Glossar

Behörden-Deutsch, übersetzt

Bedarfsgemeinschaft, KdU, Regelsatz, Mitwirkungspflicht — kompakte Erklärungen zu den wichtigsten Begriffen rund um Sozialleistungen.

Bedarfsgemeinschaft
Alle Personen, die zusammen leben und wirtschaften — Partner:in und minderjährige Kinder. Einkommen und Vermögen werden gemeinsam betrachtet.
Bewilligungszeitraum
Der Zeitraum, für den eine Leistung bewilligt ist — meist 12 Monate. Danach muss neu beantragt werden (Weiterbewilligungsantrag).
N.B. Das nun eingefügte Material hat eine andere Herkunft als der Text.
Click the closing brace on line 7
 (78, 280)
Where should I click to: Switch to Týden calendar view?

BuT — Bildungs- und Teilhabepaket
Zuschüsse für Schulmaterial, Klassenfahrten, Mittagessen, Nachhilfe, Sport- und Musikvereine — für Kinder aus Familien mit KiZ, Wohngeld oder Grundsicherung.
Freibetrag
Teil des Einkommens oder Vermögens, der nicht angerechnet wird. Z.B. Erwerbstätigenfreibetrag beim Nebenjob im Bürgergeld-Bezug.
Grundsicherung im Alter (SGB XII)
Leistung nach Erreichen der Regelaltersgrenze für Menschen mit zu geringer Rente. Ähnlich wie Sozialhilfe, wird beim Sozialamt beantragt.
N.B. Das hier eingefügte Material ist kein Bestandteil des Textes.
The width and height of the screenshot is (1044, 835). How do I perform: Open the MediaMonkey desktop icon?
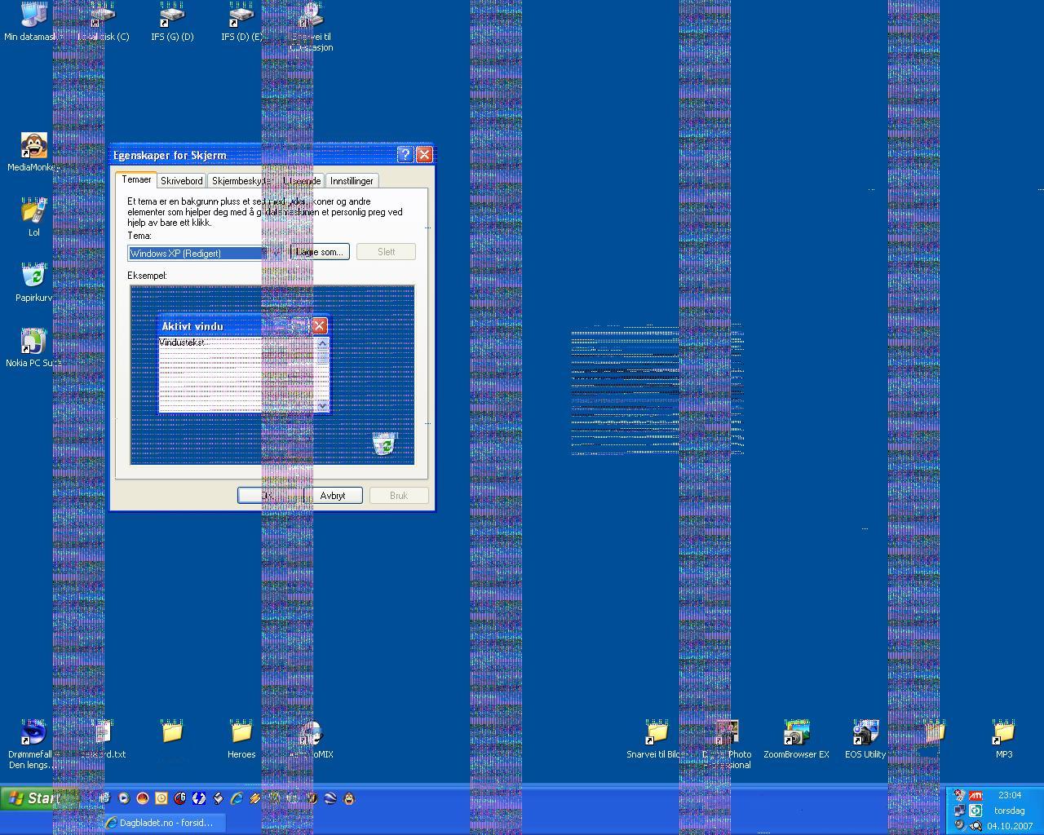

KdU — Kosten der Unterkunft
Miete + Nebenkosten + Heizkosten. Das Jobcenter übernimmt diese Kosten, wenn sie „angemessen“ sind (regionale Grenzen).
Mitwirkungspflicht (§ 60 SGB I)
Wer Leistungen beantragt, muss aktiv mitwirken: Nachweise vorlegen, Änderungen melden, Termine wahrnehmen.
MDK / MD
Medizinischer Dienst — begutachtet den Pflegegrad. Der Termin ist entscheidend für Höhe und Umfang der Pflegeleistungen.
Regelsatz
Pauschaler Betrag zur Deckung des Lebensunterhalts (Ernährung, Kleidung, Strom, Teilhabe). Gestaffelt nach Alter und Lebenssituation.
SGB II
Sozialgesetzbuch Zweites Buch — Grundsicherung für Arbeitsuchende (früher Bürgergeld). Zuständig: Jobcenter.
SGB III
Sozialgesetzbuch Drittes Buch — u.a. Arbeitslosengeld I. Zuständig: Agentur für Arbeit.
SGB XII
Sozialgesetzbuch Zwölftes Buch — Sozialhilfe und Grundsicherung im Alter. Zuständig: Sozialamt.
Schonvermögen
Vermögen, das nicht angetastet werden muss. Bei der neuen Grundsicherung z.B. in der Karenzzeit deutlich höher als danach.
Weiterbewilligungsantrag
Folgeantrag, wenn eine Leistung weiter beansprucht werden soll. Rechtzeitig vor Ende des Bewilligungszeitraums stellen.
Widerspruch
Rechtsmittel gegen einen Bescheid, i.d.R. binnen 1 Monat. Wichtig: Wir machen keine Widersprüche (kein RDG-Zulassung), erklären aber Bescheide.